Había visto la muerte de la vieja Matriarca, cuya fragilidad había sucumbido durante aquel último y monstruoso encuentro con el Caos en la Isla Blanca, y con ella desapareció el último bastión de las viejas y rígidas costumbres. La señora Fayalana Impridor, que, sorprendida y emocionada, se había puesto el manto de Matriarca al declararse la doliente Kael Amion incapaz de desempeñar el cargo, era lo bastante joven para no haberse contagiado de la inflexibilidad de su predecesora. Y Fenar Alacar, ahora de diecinueve años y profundamente afectado por sus recientes experiencias, delegó sus funciones al Sumo Iniciado y se esforzaba en aprender prudencia.
El mundo estaba en paz; tal vez más en paz de lo que estuvo nunca en el recuerdo de cualquiera de sus habitantes. Pero no duraría; al
Caos le encantaba el conflicto, e incluso ahora se excitaba la mente de Tarod al prever el próximo enfrentamiento con los Señores del Orden. Se produciría; el equilibrio se había establecido y debía mantenerse, pero estaría constantemente amenazado, y él y sus hermanos se regocijarían cuando se reanudase una vez más el antiguo combate. Pero el pivote de aquel conflicto, el eje final sobre el que giraría su resultado, estaba en manos de los falibles mortales que durante siglos adoraron al Orden y que ahora se sentían desligados de sus severas normas y libres de elegir su propio camino. En cuanto al que elegirían, ni Tarod ni Yandros ni ninguno de los entes que les servían en el reino del Caos podían saberlo; la invencibilidad no era omnisciencia, y además, la incertidumbre daba más sabor al futuro. Pero fuera cual fuese el que eligiese Keridil, Tarod pensó, no sin sentir un poco de afecto, que había demostrado, al fin, que podía hacer frente al desafio de su nuevo papel. Habría cambios, porque tenía que haberlos. Y creía que Keridil sería un valioso instigador.

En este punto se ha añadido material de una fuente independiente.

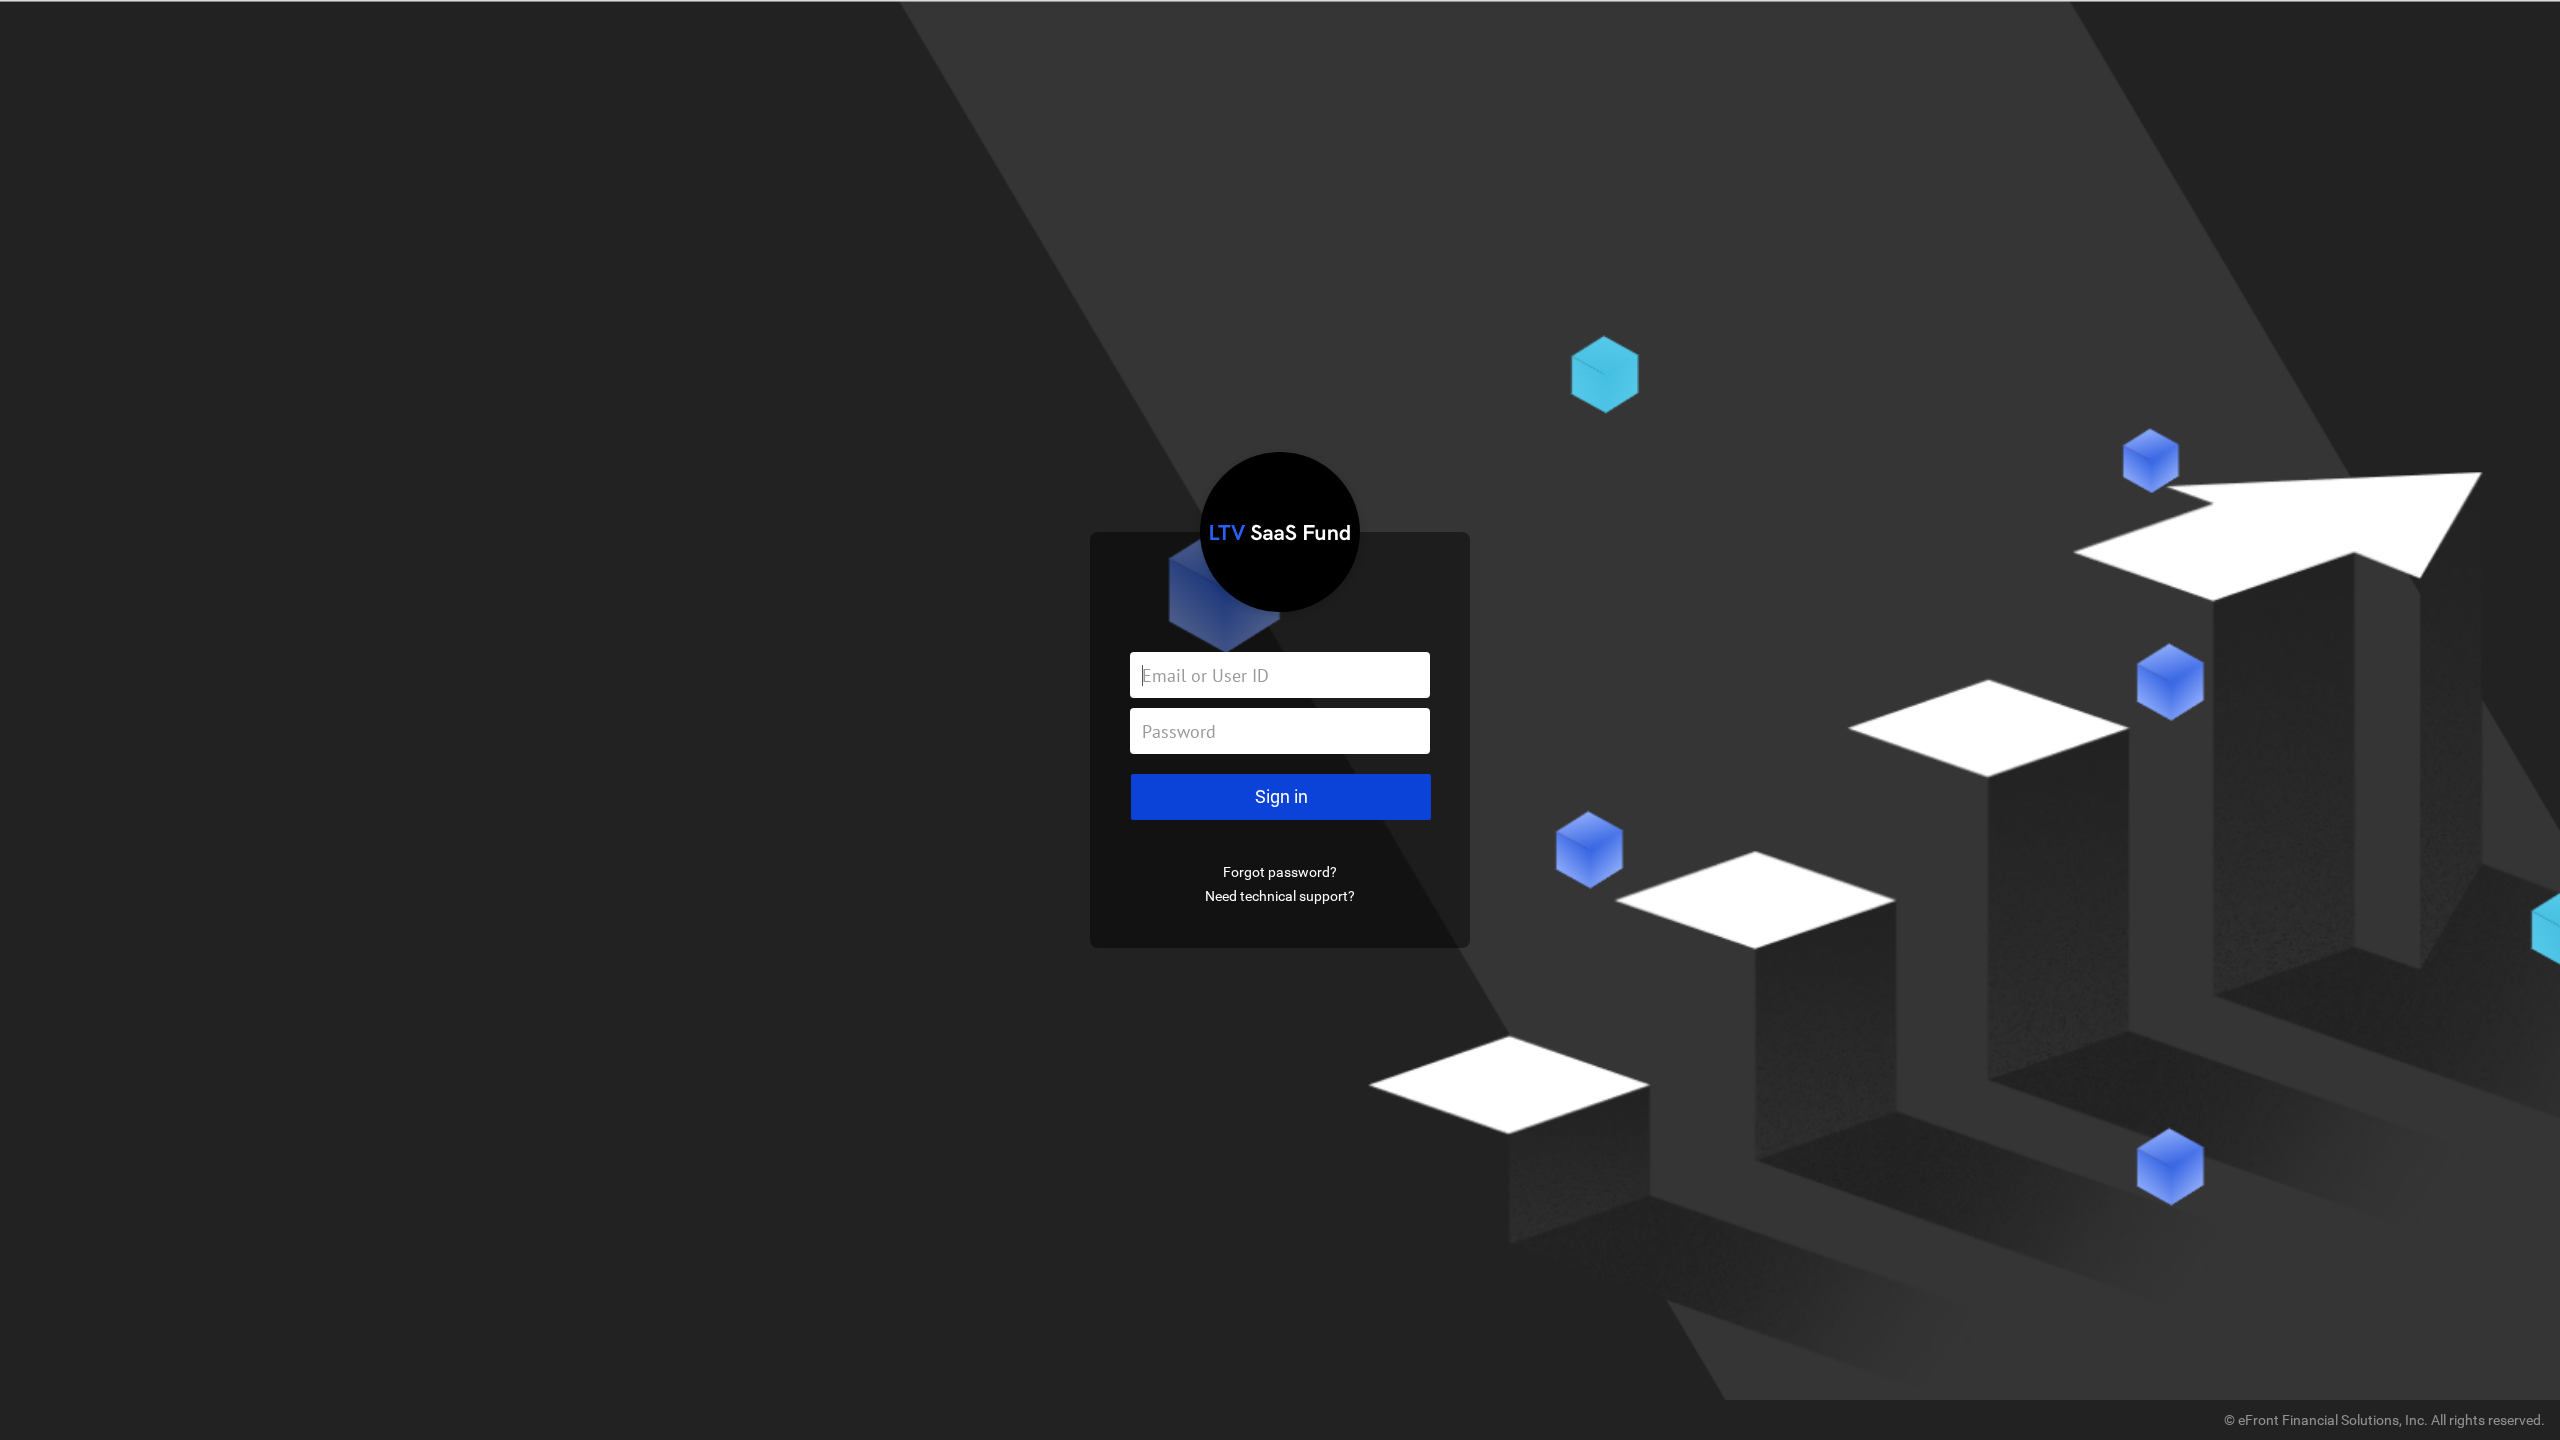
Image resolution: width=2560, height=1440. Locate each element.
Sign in (1281, 796)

Unos dedos le tocaron ligeramente y unos colores que vibraban mucho más allá del espectro visible resplandecieron alrededor de la figura de la mujer que estaba a su lado. Tarod sonrió, y el pequeño microcosmos que era la Península de la Estrella y el mundo gobernado por ella se desvaneció entre lo almacenado en la memoria. Se levantó, tendiendo graciosamente una mano, y unos dedos blancos se cerraron sobre los de él, y los dos personajes se alejaron juntos del observatorio. Durante un momento, dos columnas pulsátiles de radiación ocuparon su sitio; después, también ellas se confundieron con la niebla arremolinada del Caos de la que habían salido. En alguna parte, una risa que era casi pero no del todo humana, resonó dulcemente; entonces las dos figuras desaparecieron, dejando tras ellas un efímero pero profundo silencio.